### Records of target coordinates
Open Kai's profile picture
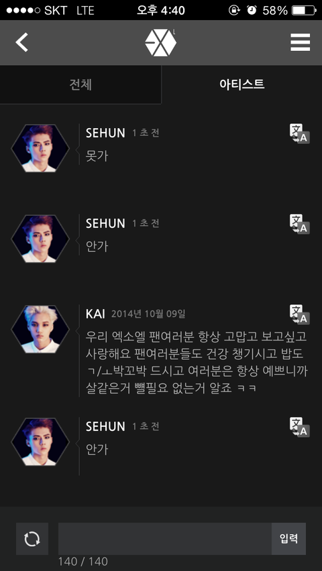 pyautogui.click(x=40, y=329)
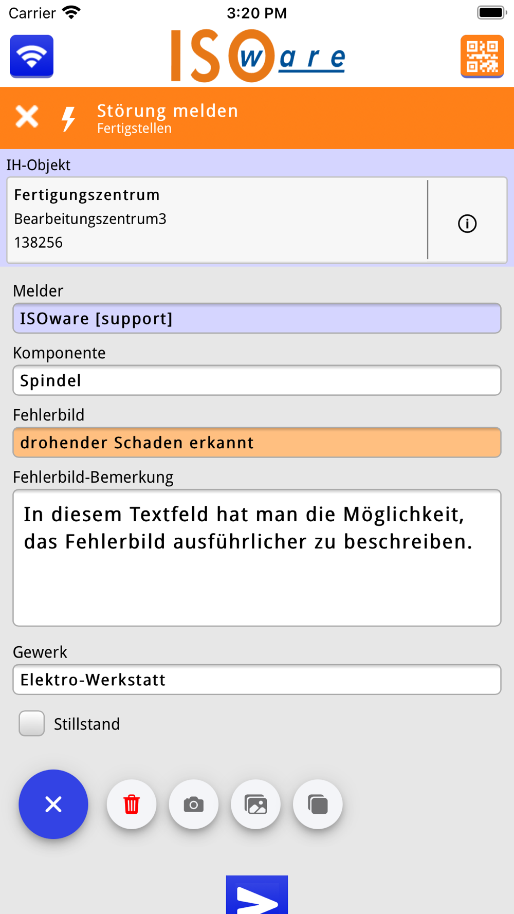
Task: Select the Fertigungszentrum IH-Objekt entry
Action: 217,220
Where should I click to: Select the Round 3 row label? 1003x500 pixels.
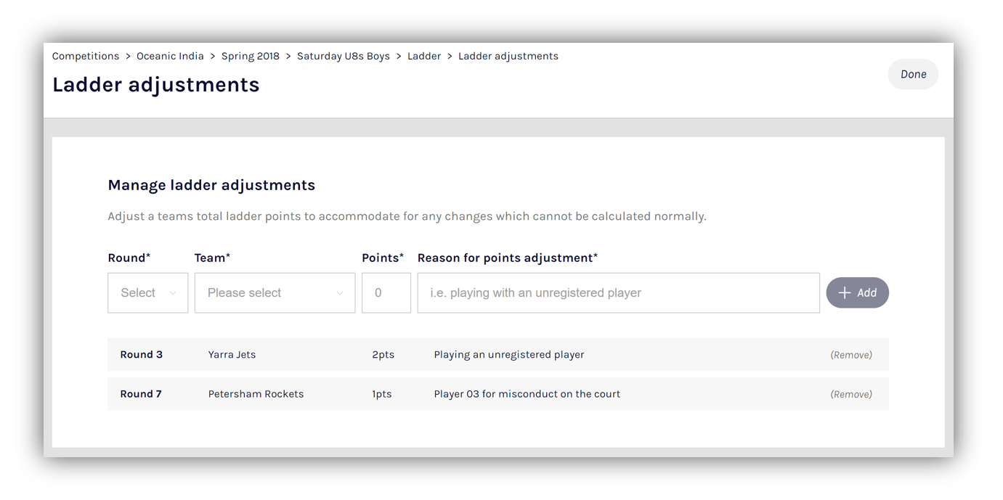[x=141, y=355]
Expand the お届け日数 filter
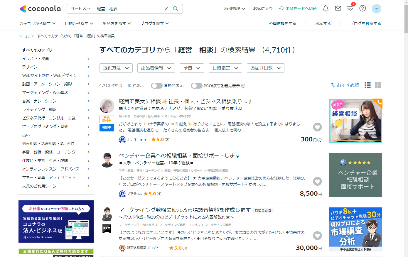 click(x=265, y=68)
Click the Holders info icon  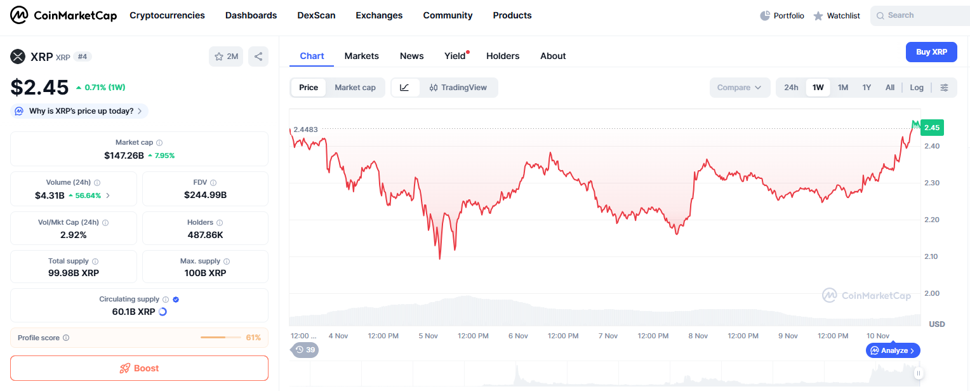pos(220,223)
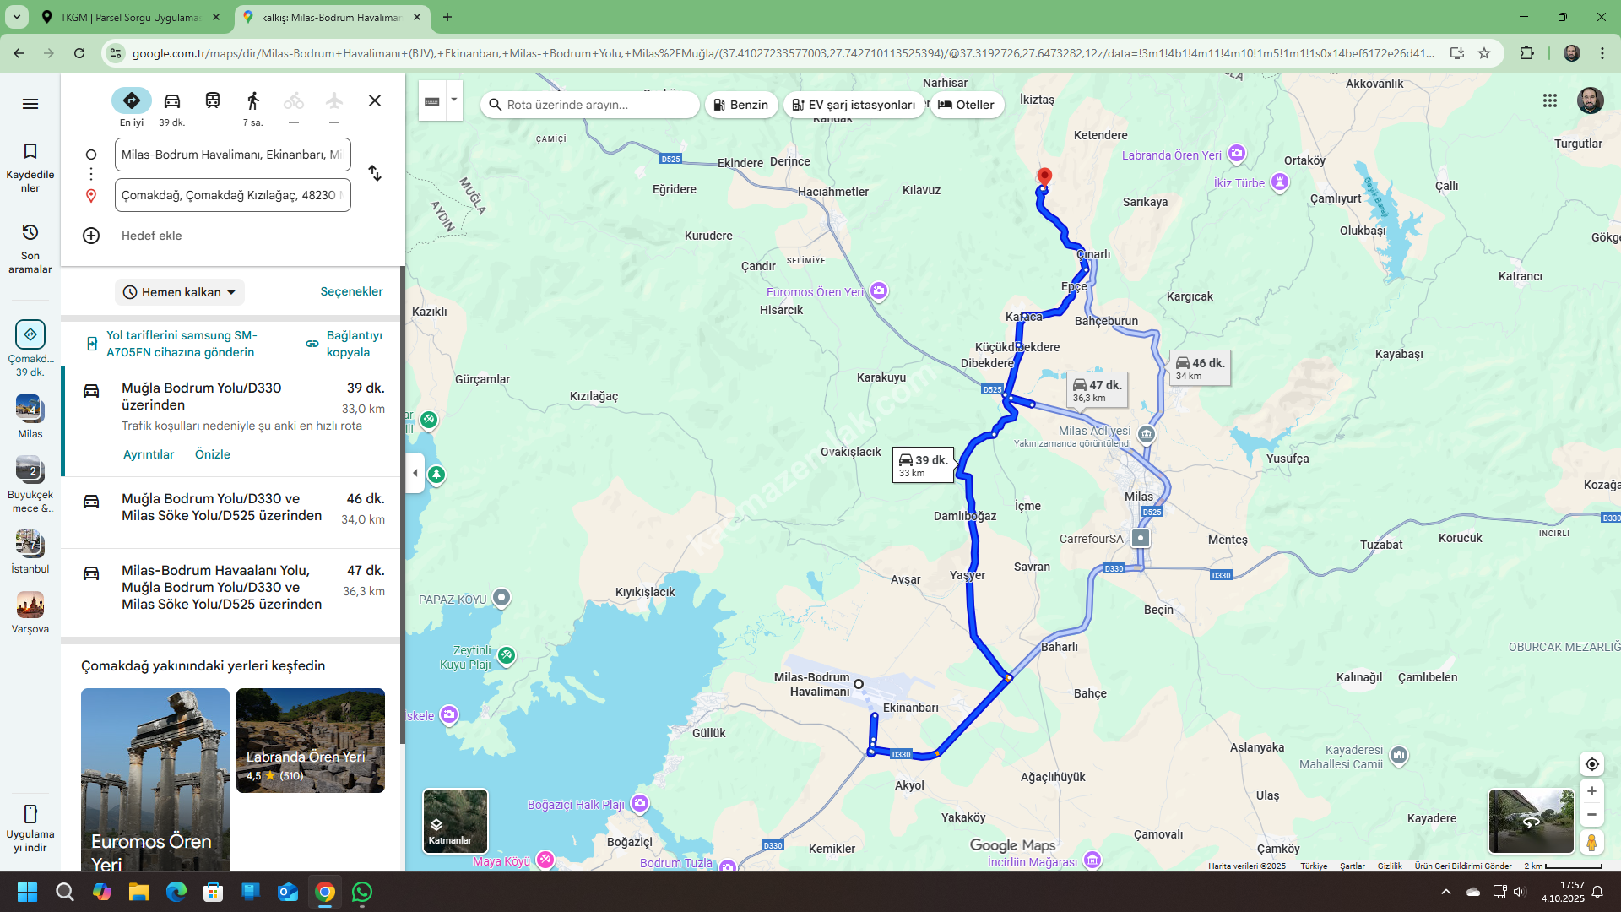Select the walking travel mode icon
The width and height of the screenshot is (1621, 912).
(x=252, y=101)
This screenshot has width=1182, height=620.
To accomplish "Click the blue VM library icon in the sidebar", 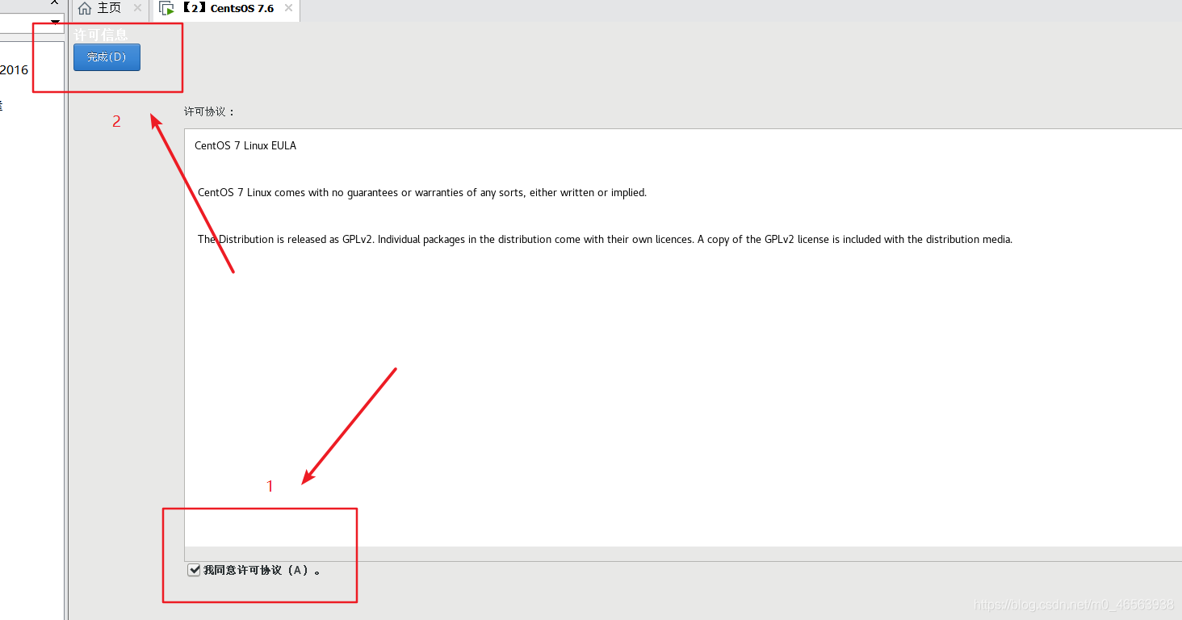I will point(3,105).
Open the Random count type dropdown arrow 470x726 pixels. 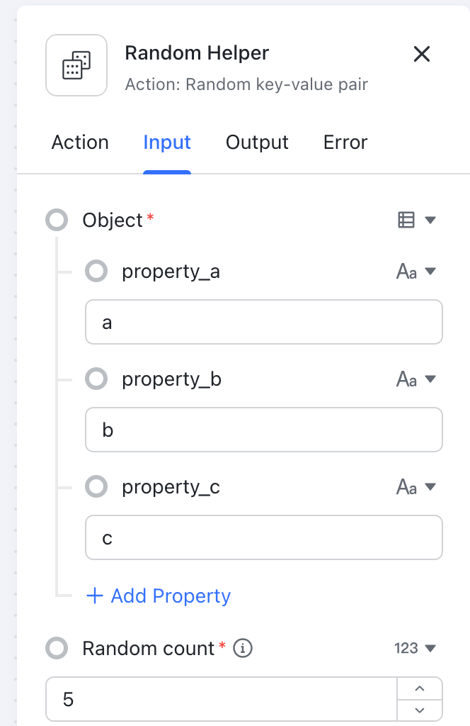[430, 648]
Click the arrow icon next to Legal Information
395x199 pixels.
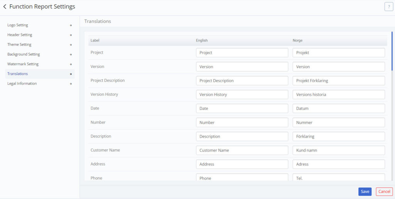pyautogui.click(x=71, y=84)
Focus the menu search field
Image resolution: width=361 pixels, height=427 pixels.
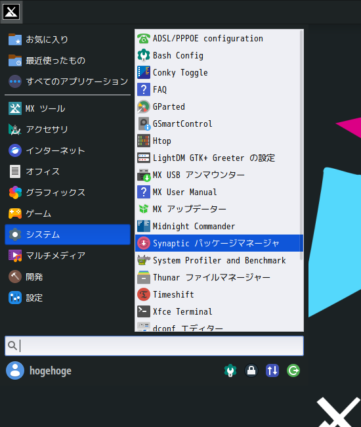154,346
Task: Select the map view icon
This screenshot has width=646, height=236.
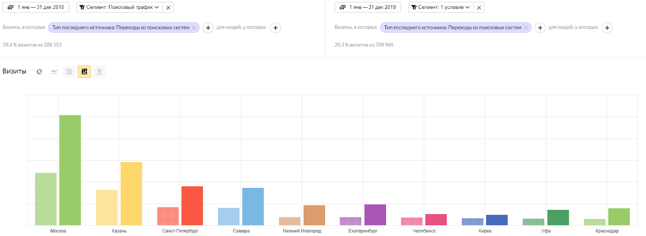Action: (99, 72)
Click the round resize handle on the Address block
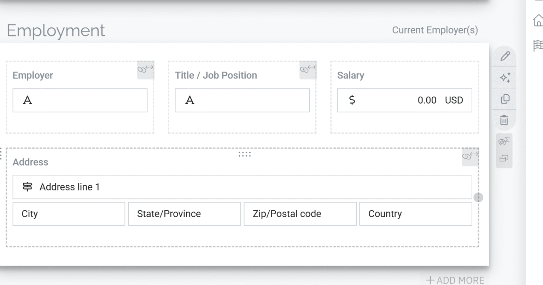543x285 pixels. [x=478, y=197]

### TASK INSTRUCTIONS
Update the stretch from the line containing "Focus the menu search field" through the end of the records, replacing "map view" with "list view" and changing nothing else. Leave the pictures out of your answer.

### TASK RESPONSE
Focus the menu search field
Image resolution: width=361 pixels, height=427 pixels.
154,346
Task: Select the list view icon
This screenshot has width=646, height=236.
Action: (99, 72)
Click the round resize handle on the Address block
543x285 pixels. [x=478, y=197]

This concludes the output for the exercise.